-- WORK ORDER --
Set down exactly the lines from the one containing "Task: Open 图片 link for 零跑T03" through the last line of the records below, both included, and nothing else.

-- MATERIAL SHOWN --
+ + + + +

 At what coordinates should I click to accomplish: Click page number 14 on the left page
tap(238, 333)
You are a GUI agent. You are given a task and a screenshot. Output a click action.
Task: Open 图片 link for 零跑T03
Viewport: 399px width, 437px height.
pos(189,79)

+ + + + +

-- EXERCISE OUTPUT --
Task: Open 图片 link for 零跑T03
Viewport: 399px width, 437px height.
pos(189,79)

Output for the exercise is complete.